Tuesday, November 29, 2005
Criminalizing Free Speech
Dimitri Vassilaros writes about 2 Seattle DJs running afoul of the McCain/Feingold Act:
[T]he radio station had to put a dollar value on what the hosts had said. The estimate of that in-kind contribution of $100,000 of airtime was reported as a campaign donation under state law.Via Ace.
In other words -- in the name of campaign finance 'reform' -- free speech no longer is free. If that ruling withstands appeal, especially if it reaches the U.S. Supreme Court, it would have profound ramifications for media nationwide.
If this ruling is not struck down, anytime anyone in the media (including the Internet) decides to speak out on an issue, it could be considered an in-kind contribution.
And if federal or state election laws limit the amount of money that can be donated to candidates or causes, the mere mention of an opinion could be estimated (by the government) to be worth the maximum dollar amount allowed to be contributed and thereby prohibit any other reference regarding the subject.

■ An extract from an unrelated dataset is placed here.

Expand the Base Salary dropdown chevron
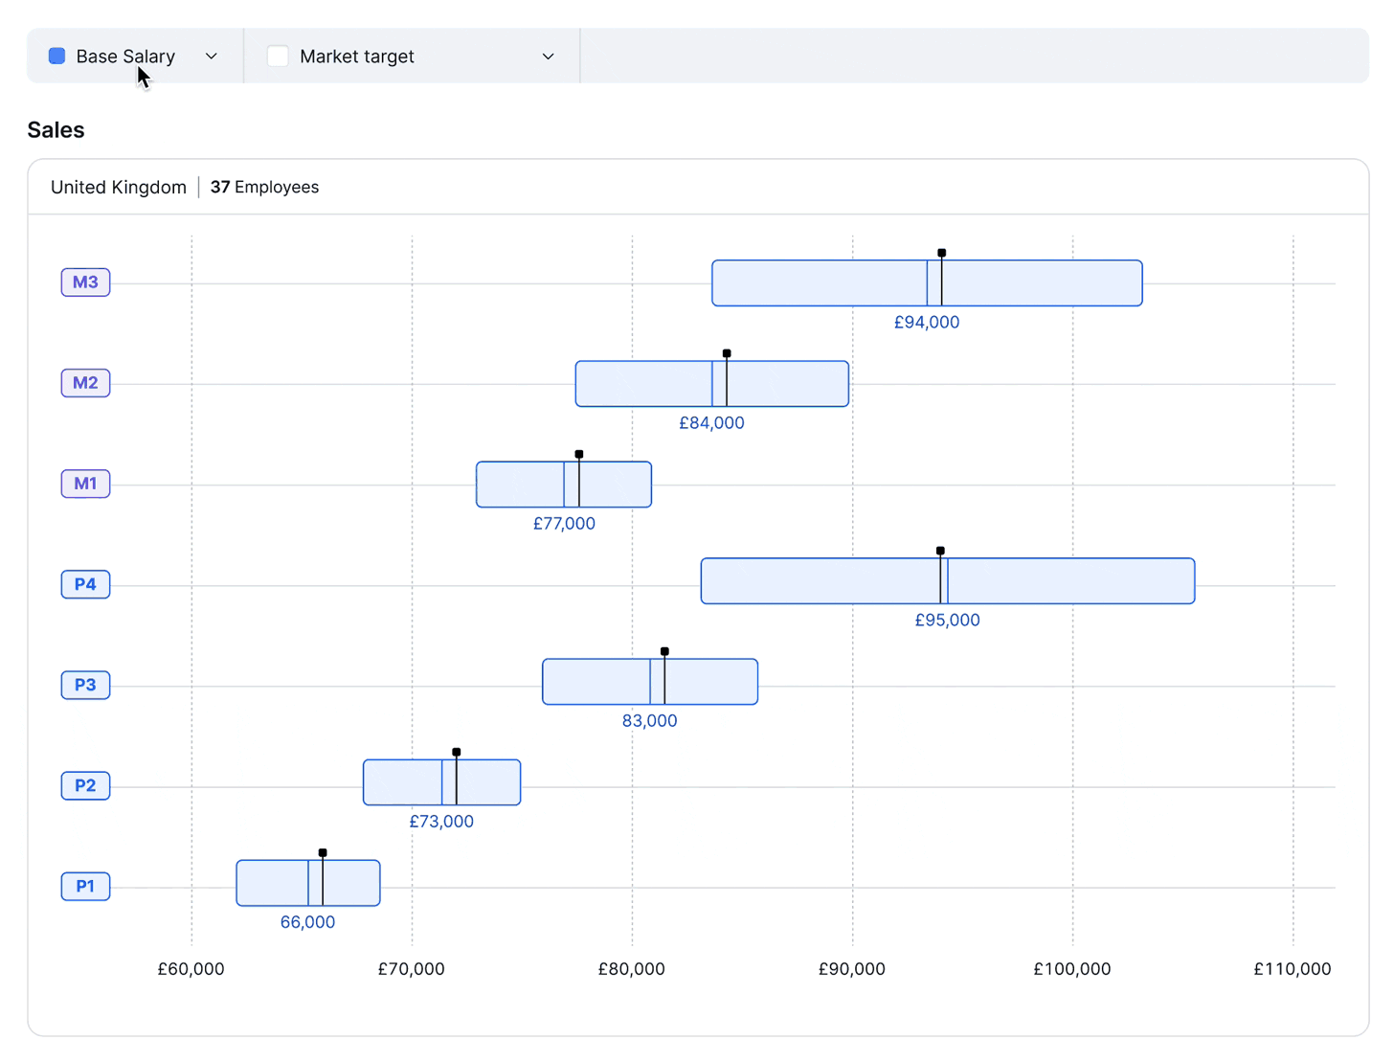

[I]f McCain and others get their way, there could be new legislation further rationing free speech to limit the First Amendment rights of the 527 nonprofit groups.
When the government -- and that means politicians who will do whatever they can get away with to preserve and increase their political power -- wants to silence its critics, it will do so.
But unlike in a dictatorship, it will be done very subtly, bit by bit, all in the name of reform, good government, cleaning up politics or whatever else a gullible citizenry will swallow.
Allow politicians to put a price on free speech and then keep your mouth shut when you discover it's more than you can afford.